O tema do primeiro painel do segundo dia do The Future of Football era “Dirigismo de classe mundial – uma perspetiva de topo”, mas cedo se começou a falar de adeptos, de violência e do papel dos responsáveis no fenómeno. Foi a deixa para Bruno de Carvalho, presidente do Sporting, abordar diversos itens, nomeadamente o trabalho de bastidores que teve de fazer no dia do dérbi.

Há muita hipocrisia no mundo do futebol. É fácil fazermos de Miss Mundo, de dizer que queremos que acabe a fome, a pobreza. Mas isso não existe. No meio disto, é preciso fazer uma separação entre criminosos e adeptos. Temos mantido, desde que cheguei, reuniões constantes com os Grupos Organizados de Adeptos, para percebermos como podem apoiar e prejudicar o clube. Fazemos, por exemplo, uma campanha contra a pirotecnia, não só pelas multas, mas pelos perigos que acarretam. Houve um grande trabalho preventivo no último dérbi e orgulho-me do comportamento que os adeptos tiveram. O resultado não foi o que queríamos, mas adeptos que estavam em choque com o que se tinha passado tiveram um comportamento quase exemplar”, explicou, prosseguindo.

“Também se cometem excessos, é óbvio.

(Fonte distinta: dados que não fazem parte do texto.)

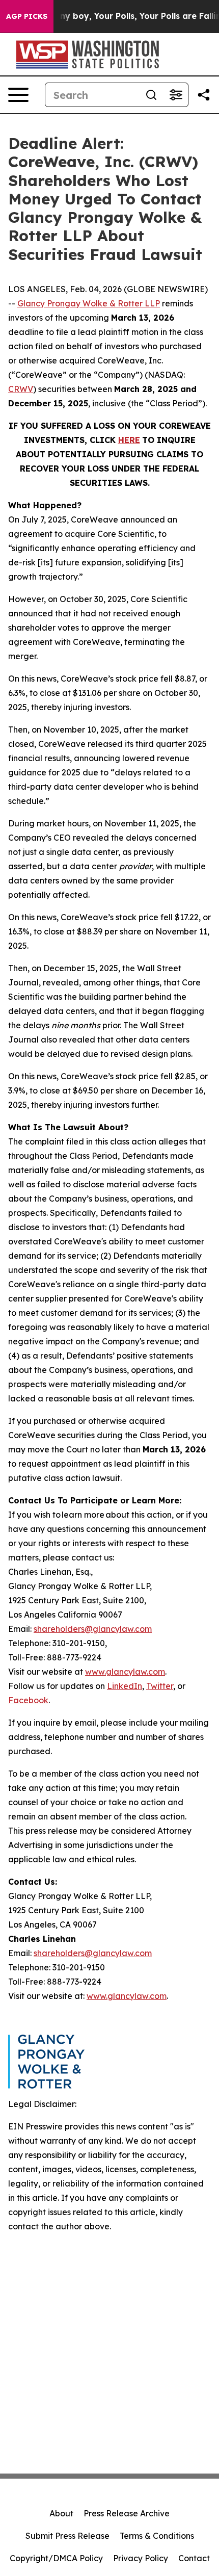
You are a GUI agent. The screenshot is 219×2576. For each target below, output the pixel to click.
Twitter (159, 1686)
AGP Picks (26, 16)
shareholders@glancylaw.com (93, 1629)
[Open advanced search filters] (175, 95)
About (61, 2513)
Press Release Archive (127, 2513)
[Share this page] (204, 95)
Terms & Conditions (157, 2536)
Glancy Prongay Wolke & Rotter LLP (88, 303)
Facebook (28, 1700)
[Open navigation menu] (18, 95)
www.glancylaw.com (125, 1672)
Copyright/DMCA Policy (56, 2558)
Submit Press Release (67, 2536)
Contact (194, 2558)
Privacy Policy (140, 2558)
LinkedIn (124, 1686)
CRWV (20, 389)
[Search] (151, 95)
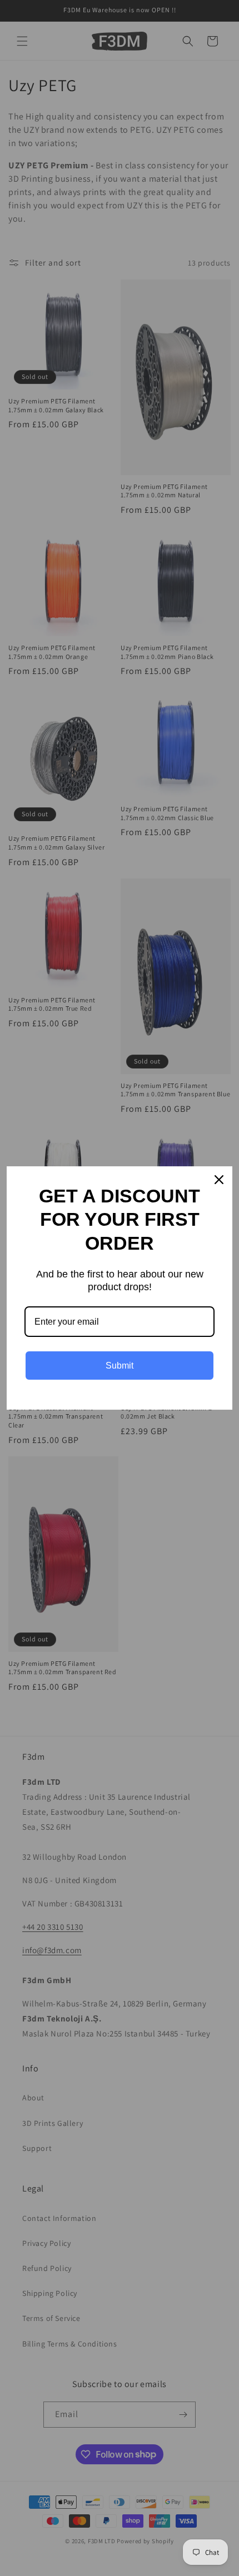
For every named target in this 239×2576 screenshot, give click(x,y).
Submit (119, 1365)
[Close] (219, 1179)
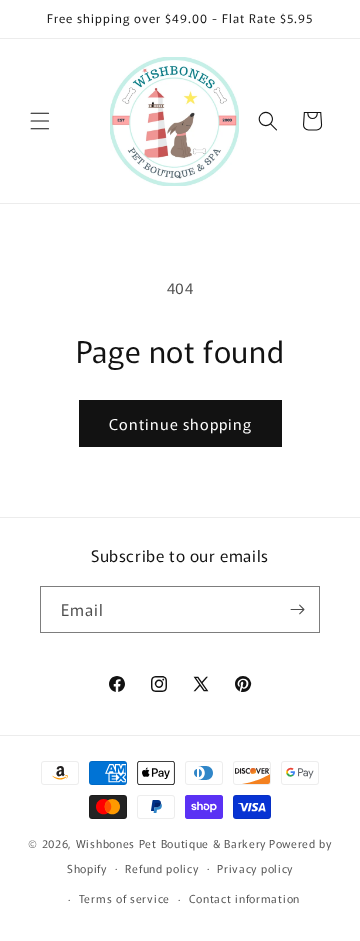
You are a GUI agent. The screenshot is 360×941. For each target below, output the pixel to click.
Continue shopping (180, 423)
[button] (40, 121)
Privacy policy (255, 868)
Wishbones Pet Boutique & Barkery (171, 843)
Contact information (244, 898)
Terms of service (124, 898)
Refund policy (161, 868)
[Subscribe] (297, 609)
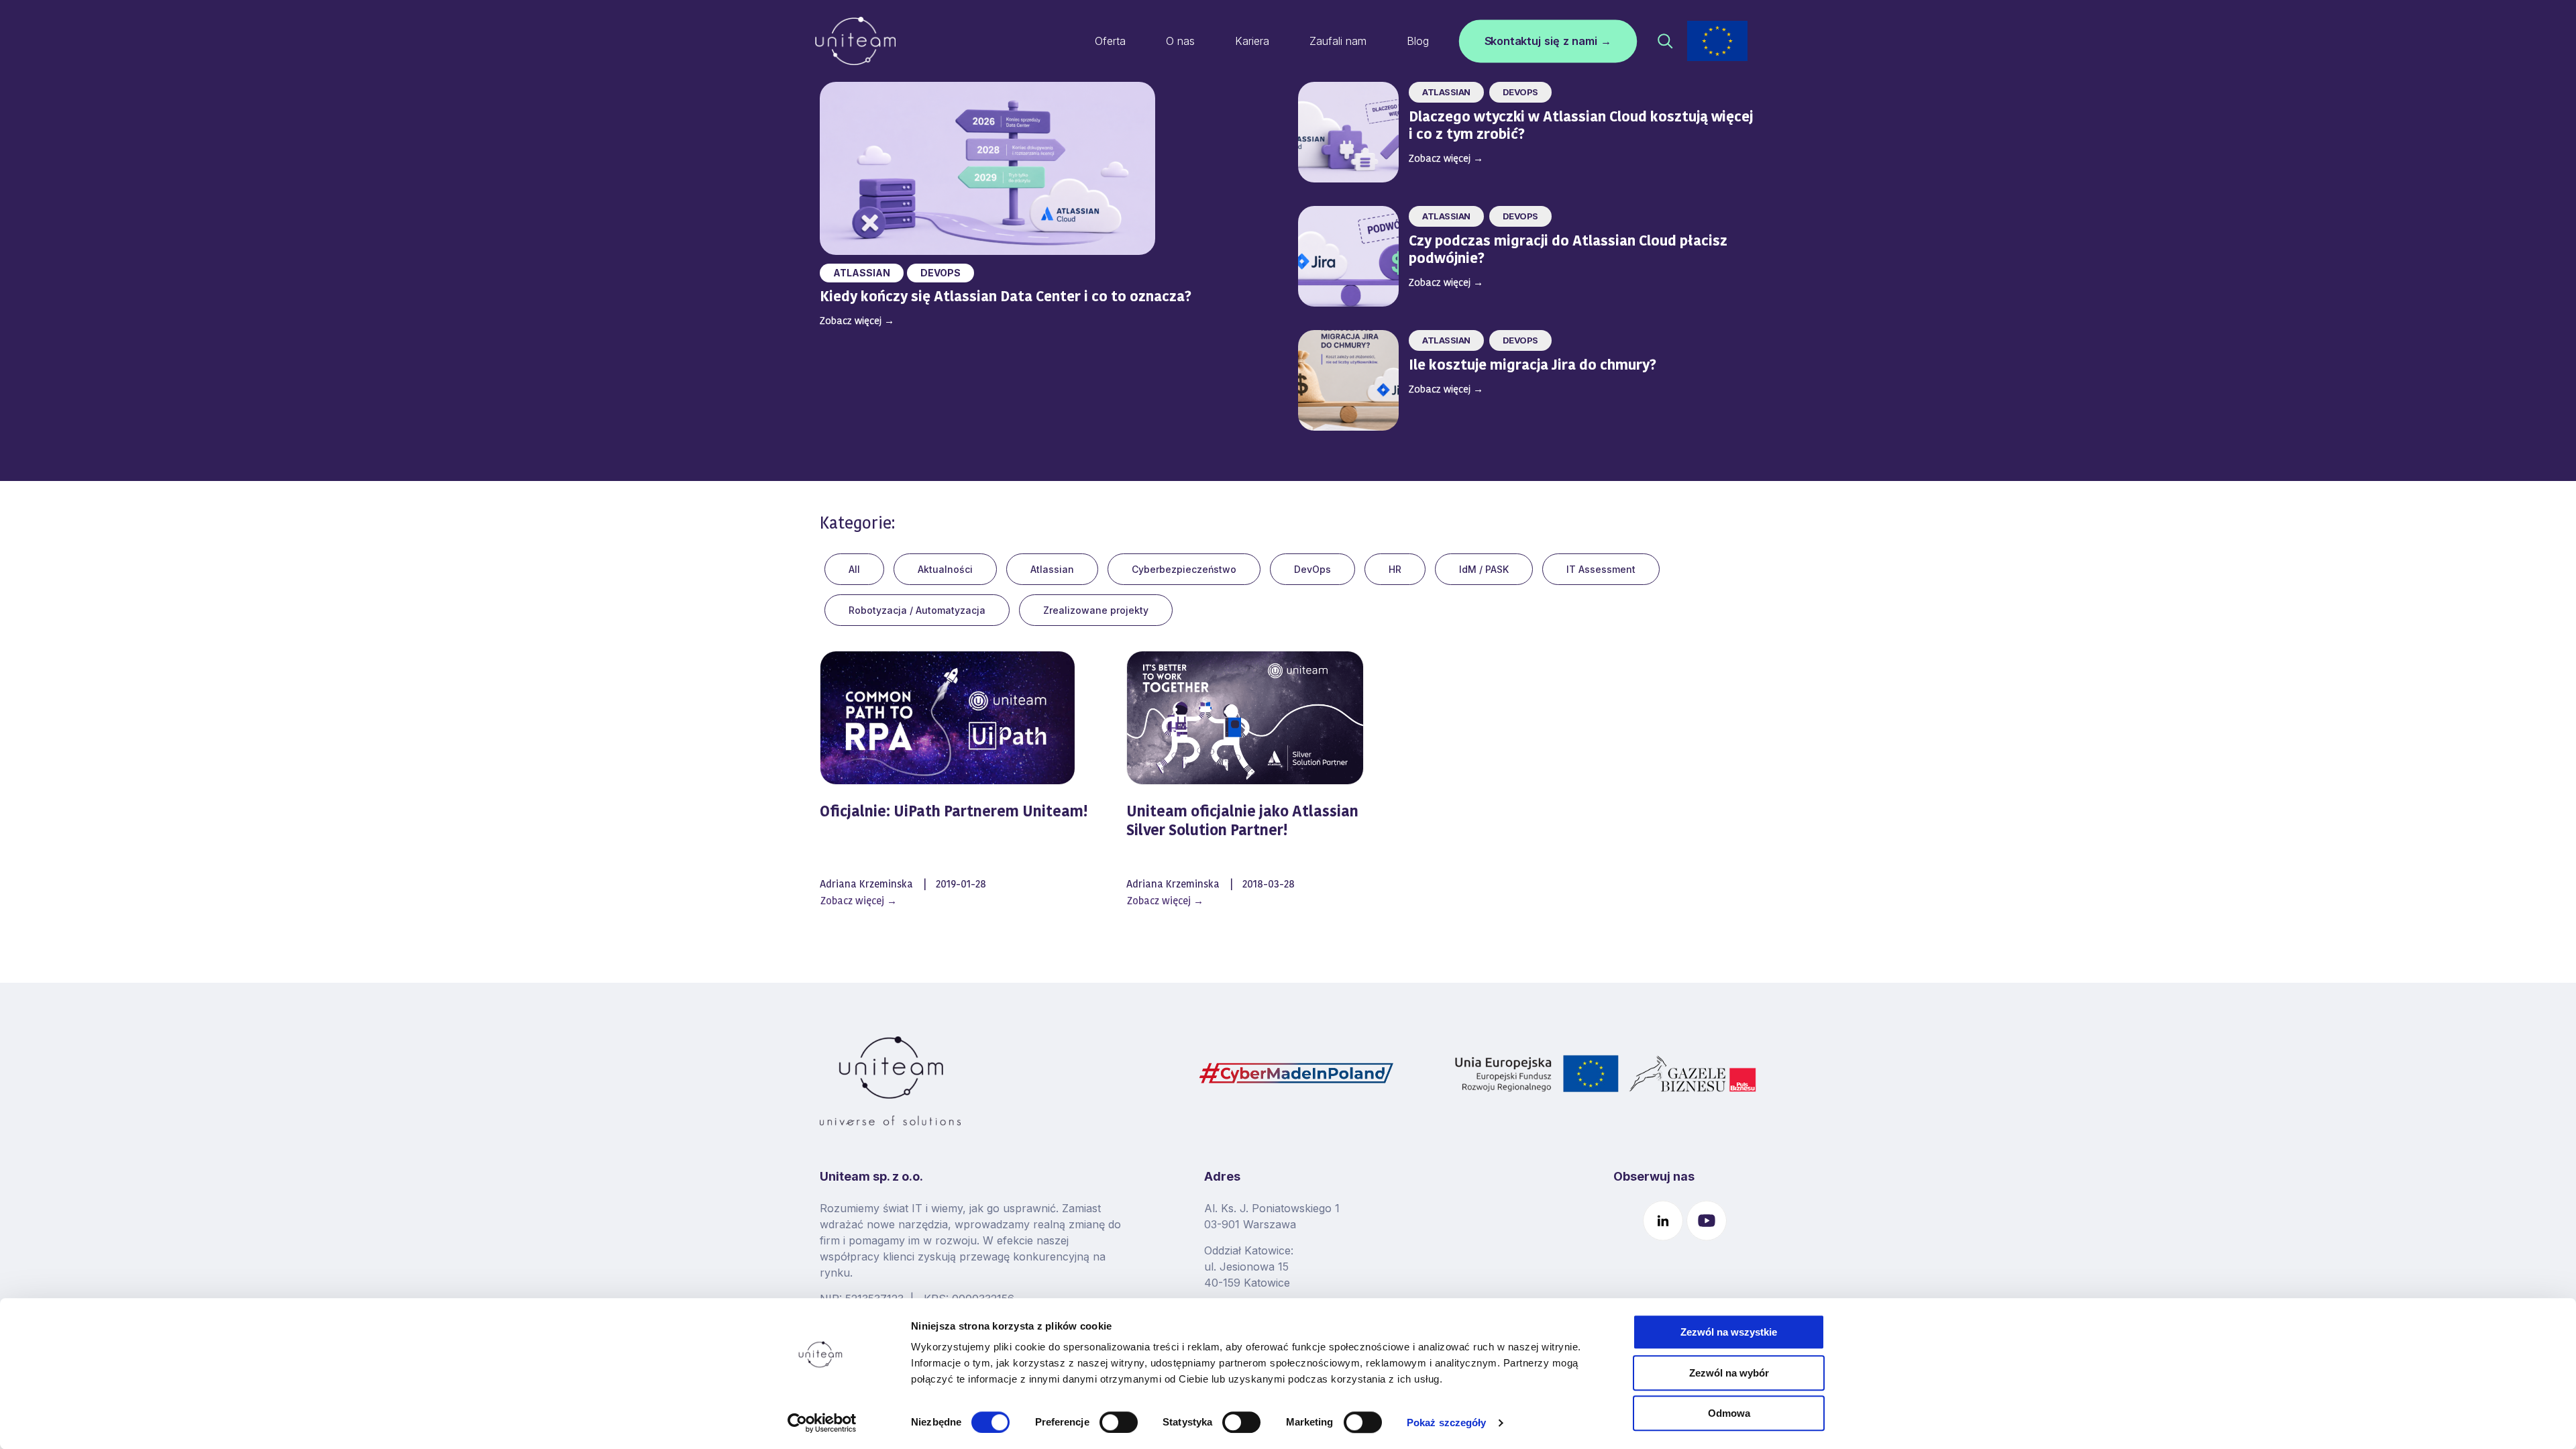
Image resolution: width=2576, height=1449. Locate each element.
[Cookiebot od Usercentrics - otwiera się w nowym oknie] (822, 1423)
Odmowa (1729, 1413)
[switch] (1118, 1422)
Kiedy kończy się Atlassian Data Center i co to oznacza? (1005, 297)
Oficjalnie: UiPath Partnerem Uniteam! (953, 812)
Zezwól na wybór (1729, 1373)
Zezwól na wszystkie (1728, 1332)
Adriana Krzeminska (866, 885)
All (854, 569)
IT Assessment (1600, 569)
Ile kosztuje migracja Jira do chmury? (1534, 366)
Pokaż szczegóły (1447, 1422)
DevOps (940, 272)
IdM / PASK (1484, 569)
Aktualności (945, 569)
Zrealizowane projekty (1095, 610)
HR (1395, 569)
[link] (1717, 41)
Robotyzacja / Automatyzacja (917, 610)
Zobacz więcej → (858, 902)
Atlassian (861, 272)
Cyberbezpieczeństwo (1184, 569)
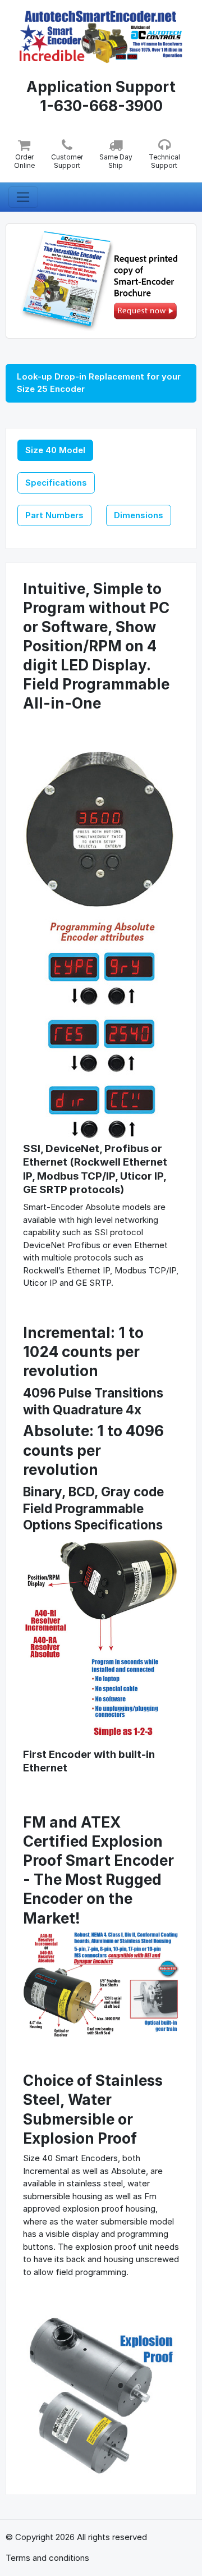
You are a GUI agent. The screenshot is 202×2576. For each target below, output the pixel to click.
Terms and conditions (47, 2557)
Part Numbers (54, 515)
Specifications (56, 482)
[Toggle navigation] (23, 197)
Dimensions (138, 515)
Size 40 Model (55, 450)
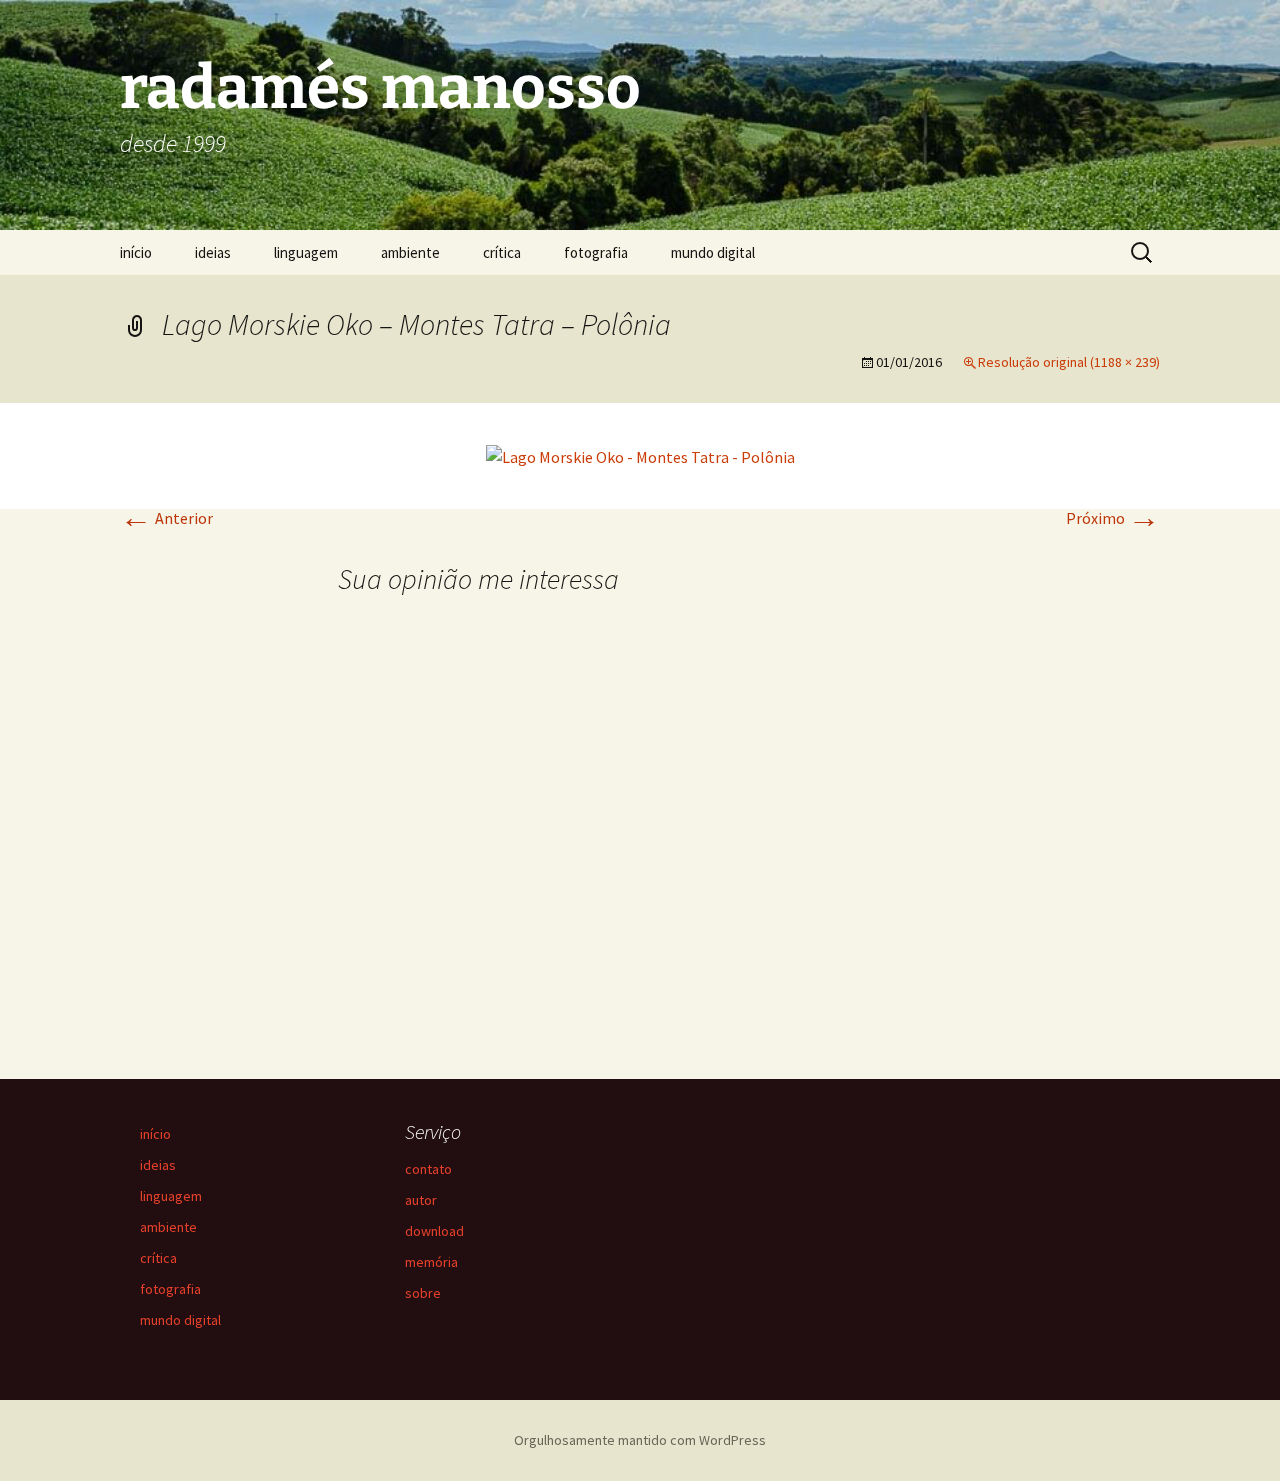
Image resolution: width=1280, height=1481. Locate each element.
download (434, 1231)
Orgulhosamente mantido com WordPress (640, 1440)
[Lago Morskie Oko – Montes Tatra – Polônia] (640, 455)
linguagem (306, 252)
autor (421, 1200)
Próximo (1113, 518)
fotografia (596, 252)
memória (431, 1262)
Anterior (166, 518)
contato (428, 1169)
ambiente (410, 252)
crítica (502, 252)
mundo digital (713, 252)
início (136, 252)
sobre (423, 1293)
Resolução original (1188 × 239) (1069, 362)
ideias (213, 252)
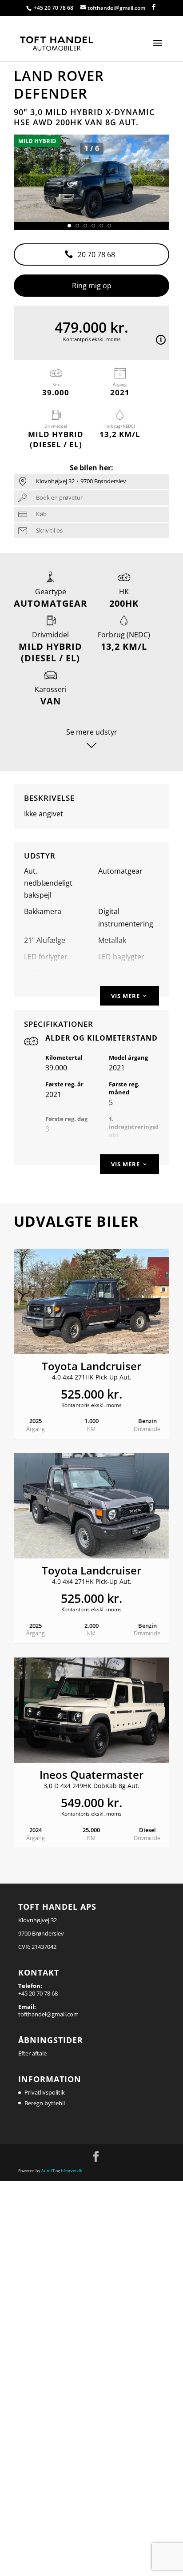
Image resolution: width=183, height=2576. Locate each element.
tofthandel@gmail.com (48, 2014)
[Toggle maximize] (158, 145)
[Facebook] (154, 7)
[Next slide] (160, 178)
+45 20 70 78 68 (54, 8)
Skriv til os (49, 530)
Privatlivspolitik (44, 2092)
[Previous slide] (22, 178)
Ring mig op (91, 285)
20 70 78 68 (96, 254)
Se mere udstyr (91, 732)
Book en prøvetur (59, 497)
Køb (41, 514)
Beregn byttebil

Mas há vários adeptos que não podem entrar em Alvalade porque avançámos para isso através dos tribunais. Agora, dizer que os piropos entre presidentes são incendiários? Isso faz parte, não sejamos hipócritas. Às vezes até tira alguma pressão da panela, porque já houve essa intervenção de topo. O futebol português por vezes tem falta de visão periférica, parece que coloca duas palas. Não podemos é cruzar a linha. Desde 1996 que o Sporting sabe o que é ter adeptos assassinados. Gozar com uma morte dessas, isso sim, gera ódio, e nós, dirigentes, temos de parar com isso”.

Se estou dentro de um recinto como presidente, é preciso termos coragem para agir quando há um comportamento errado. Num jogo de futsal, haver uma tarja gigantesca a gozar com a morte de uma pessoa e o presidente desse clube nada fazer… Curiosamente também num jogo de futsal do Sporting, uma vez abriram um pote de fumo dentro do pavilhão e pedi para dizer que ou não havia mais coisas daquelas ou mandava evacuar a bancada toda. As pessoas pararam e perceberam o que se passava. Ninguém imagina o que foi o dérbi, o trabalho que tivemos para que corresse assim. Havia o choque e o sentimento de revolta que obrigou a um trabalho enorme de bastidores para que não houvesse cânticos, tarjas ou violência”, retomou, antes de abordar mais casos no dérbi. “Quando acaba o jogo, os adeptos visitantes começam a atirar cadeiras lá de cima que se acerta na cabeça de uma criança ou de alguém mais velho ainda matava alguém e tenho os meus adeptos a queixarem-se. Vamos deixar-nos de hipocrisias – é a violência que gera mais violência!

brunocongresso

Não é pelos presidentes darem as mãos, estarem juntos e cantarem o cumbayá que vai resolver. O que mais importa é não haver claques ilegais, chamar folclore a arremesso de petardos para cima de adeptos e não fazer nada perante tarjas que gozam com a morte de pessoas. Se não tivesse havido todo o trabalho que fizemos sábado nos bastidores, esses discursos de Miss Mundo não resultariam”, referiu, antes de voltar a acusar a própria indústria do futebol de viver numa espécie de subsistema num tempo onde “a nível social, além da parte financeira, vivemos uma grave crise de valores e princípios”.

Tenho muitos e muitos amigos que são do Benfica e do FC Porto. As instituições não têm culpa dos atos que são cometidos. 99% dos sportinguistas, dos benfiquistas, dos portistas e dos restantes clubes não querem que aconteçam coisas como as que aconteceram. Mas é preciso tirar ilações para não se cruzar essa linha que pode provocar mortes. Vou dar um exemplo, que não tem nada a ver com o atual presidente da Câmara, que não é do meu clube mas de quem gosto muito: a certa altura, em Lisboa, houve um boom de prédios muito bonitos em frente a bairros de lata. No futebol é assim, colocam esses prédios muito bonitos mas a verdade é que os bairros de lata continuam lá. Não perfilho este futebol, sendo que tenho orgulho no trabalho que fazemos com as claques organizadas, de tal forma que, quando estou com a polícia, nos dão os parabéns. E no Sporting não há só santos, sabemos disso“, rematou.